Unsurprisingly, the industry is already racking its brains pondering the implications of the newest crypto. There are those who believe that despite being centralized, the JPM Coin will inspire mainstream adoption of cryptos. It’s only a matter of time before the other banks turn to digital currencies.
There’s an even bigger group that believes that JP Morgan has missed the whole point of cryptocurrencies. The JPM Coin will be a centralized currency. Thus, the bank will have a stranglehold on its supply, who uses it and how it’s used.
One of the people who believe that the industry should not be celebrating the JPM Coin is Brad Garlinghouse. The eccentric Ripple CEO believes that the bank is taking us back to the old days as we try to move ahead. He tweeted:
However, according to one crypto research expert, Garlinghouse has every reason to be critical of the JPM Coin. With the JPM Coin targeting Ripple’s – and by extension XRP’s – core market, it’s no surprise that Garlinghouse is so critical. This is according to Tom Shaughnessy, the CEO at New York-based crypto research firm, Delphi Digital.
Ripple may have enrolled 100 banks on its platforms, but in JP Morgan, it has a formidable competitor. The bank moves $6 trillion every day on its wholesale payments platforms. Even a fraction of these would be miles ahead of the amount transacted on Ripple’s network.
Speaking to Bloomberg, Shaughnessy stated:
This is a huge slap in the face for Ripple. Ripple’s target market is cross-border payments and remittances and now JPMorgan’s effort is a direct threat.
Shaughnessy isn’t the only one who believes that the JPM Coin is a direct threat to Ripple and XRP. Travis Kling, the founder of Ikigai Asset Management also believes that Ripple Labs should be very worried.
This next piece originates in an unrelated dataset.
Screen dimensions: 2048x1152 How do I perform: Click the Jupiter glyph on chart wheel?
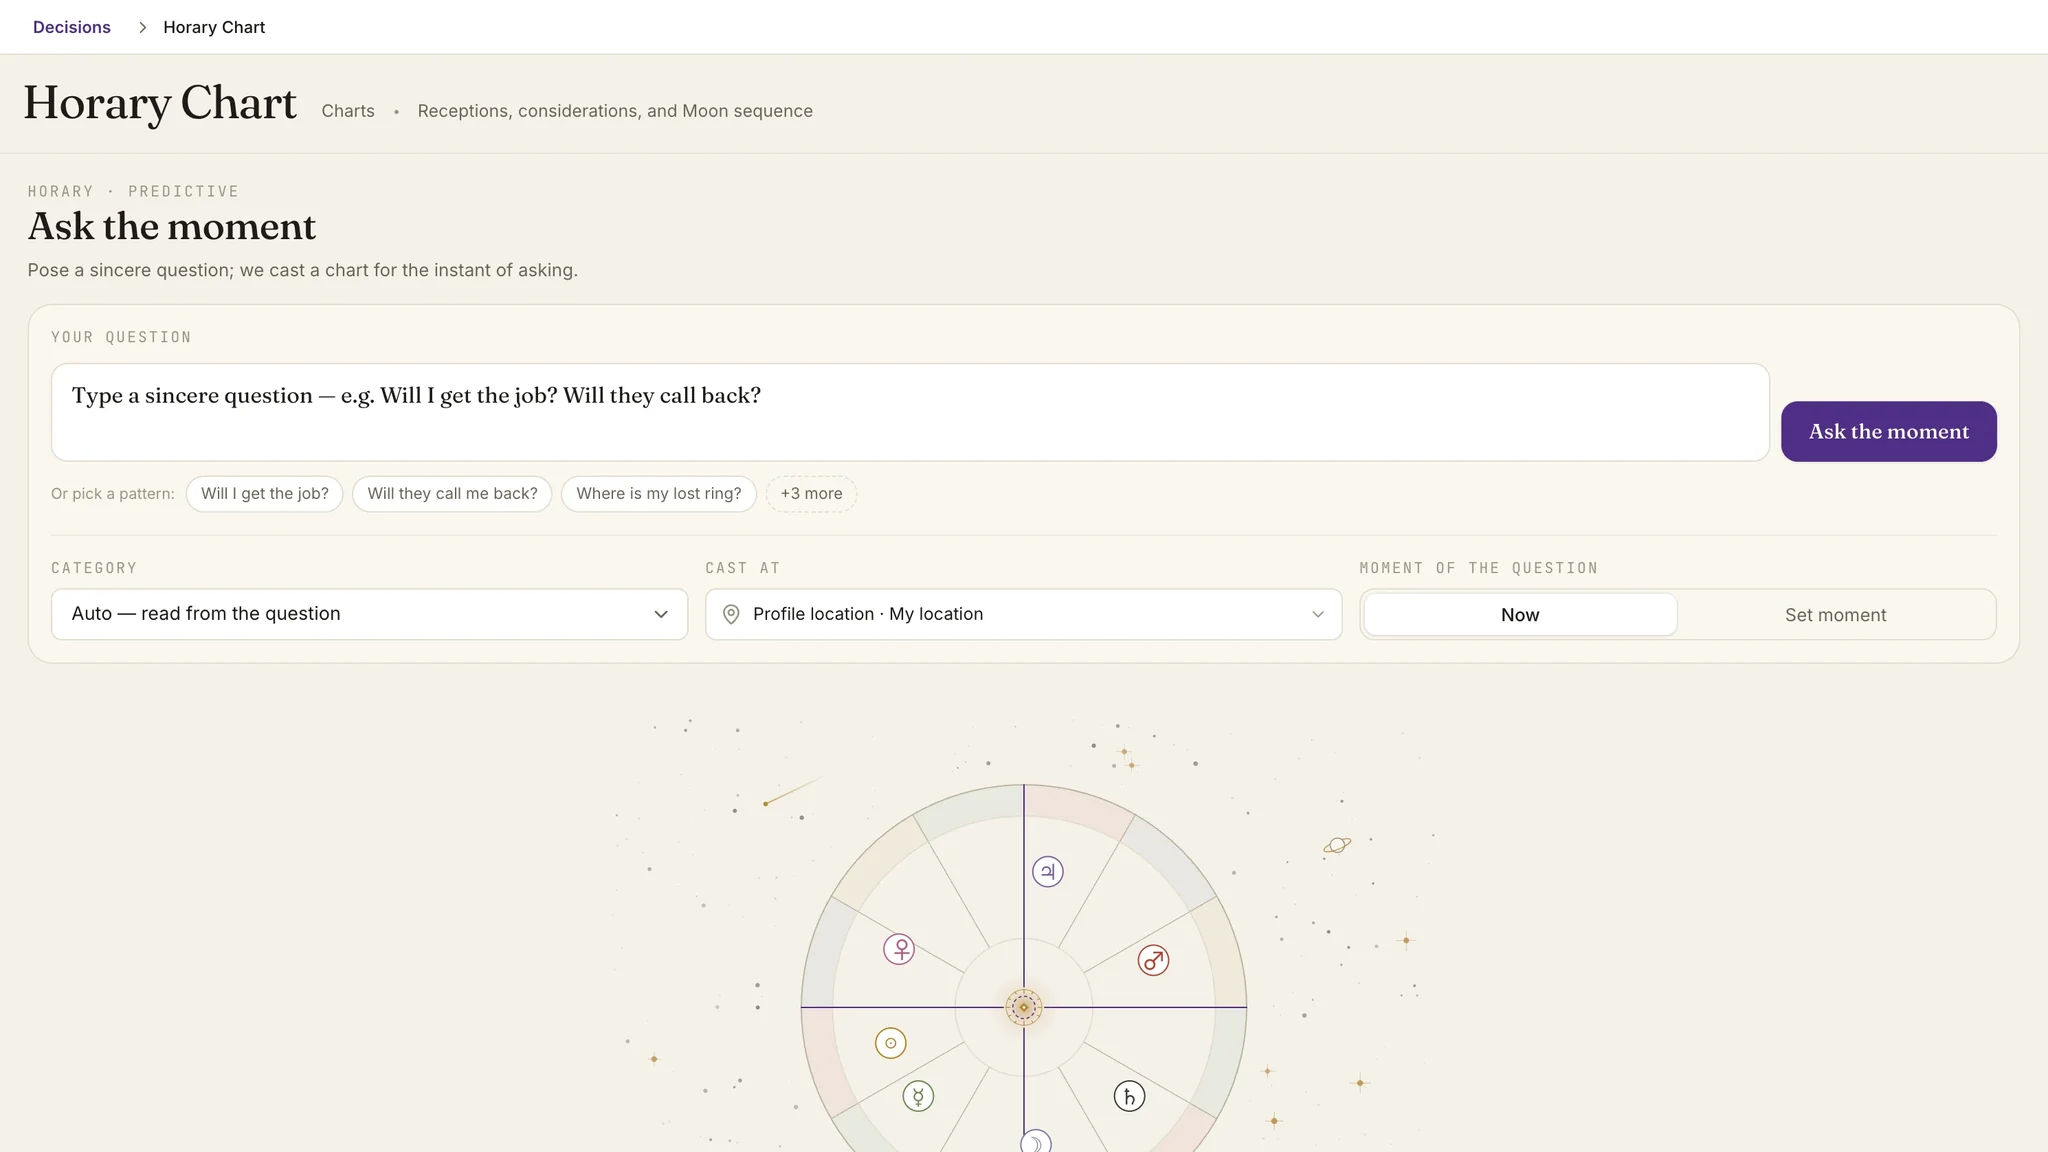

The seasoned crypto investor explained:
JPM’s project is much more evolutionary than revolutionary — it is utilizing a private, permissioned blockchain technology called Quorum, which is much closer to a Google Sheet than a Bitcoin. The project is clearly competing directly with Ripple Labs and their centralized cryptocurrency XRP.
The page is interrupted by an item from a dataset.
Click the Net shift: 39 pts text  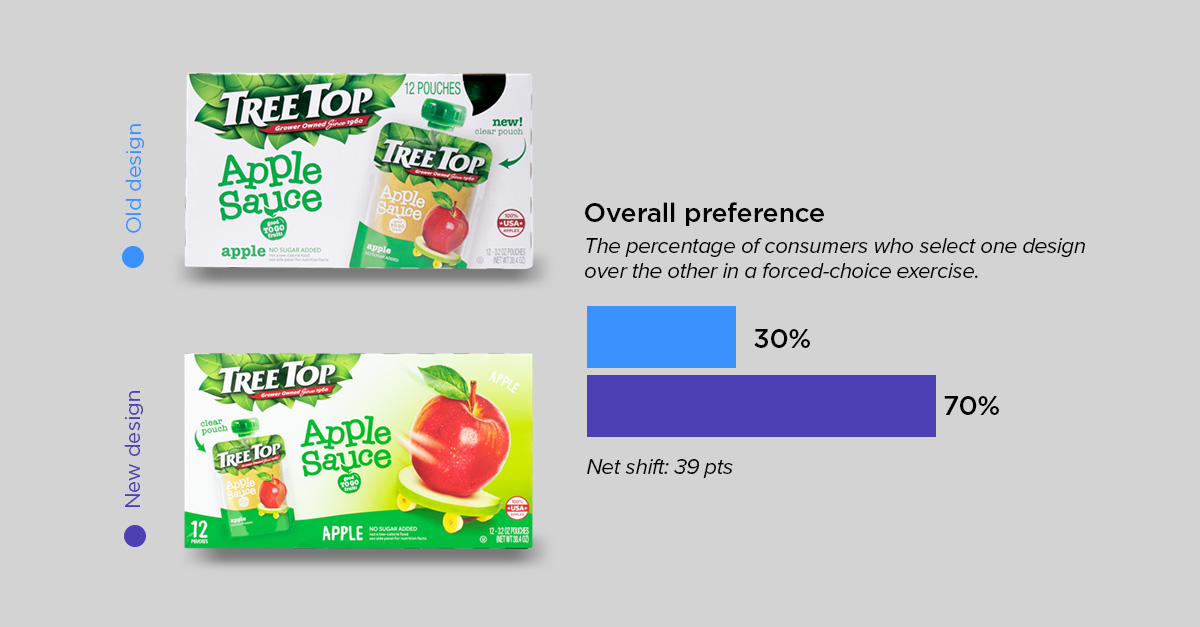[x=659, y=466]
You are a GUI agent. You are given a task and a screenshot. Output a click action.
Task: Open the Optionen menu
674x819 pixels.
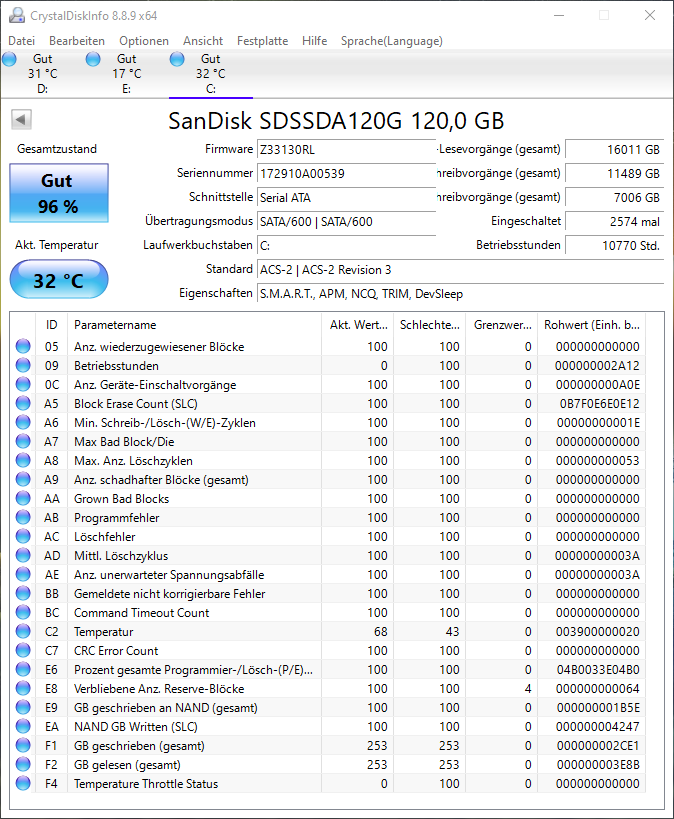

Garlinghouse pointed to an article he wrote on his LinkedIn page in 2016. In the article, he explained that a centralized bank coin would go against Satoshi Nakamoto’s vision. Banks are competitive and as such, they’d never settle on one digital currency to use, he reasoned. We’d, therefore, end up with hundreds of bank coins which would add more chaos to the industry.
He stated:
The result would be an even more fragmented currency landscape than what we have today. If banks of different digital asset groups want to settle trades with one another, they’ll have to make markets between their unique digital assets or trade between their digital assets and a common fiat currency. What a mess!
And while Garlinghouse is quick to criticize the centralization of crypto, XRP has been constantly criticized for the same exact thing. Ripple Labs, which Garlinghouse leads, has been accused of having a whole lot of influence on XRP.
Away from the JPM Coin vs. Ripple narrative, there are many who view JP Morgan’s move as very positive. While it’s not everything the crypto world would have wanted, at least a banking giant has recognized that the future belongs to digital currencies. It could also be the first step in the infiltration of the tightly knit finance industry by cryptocurrencies.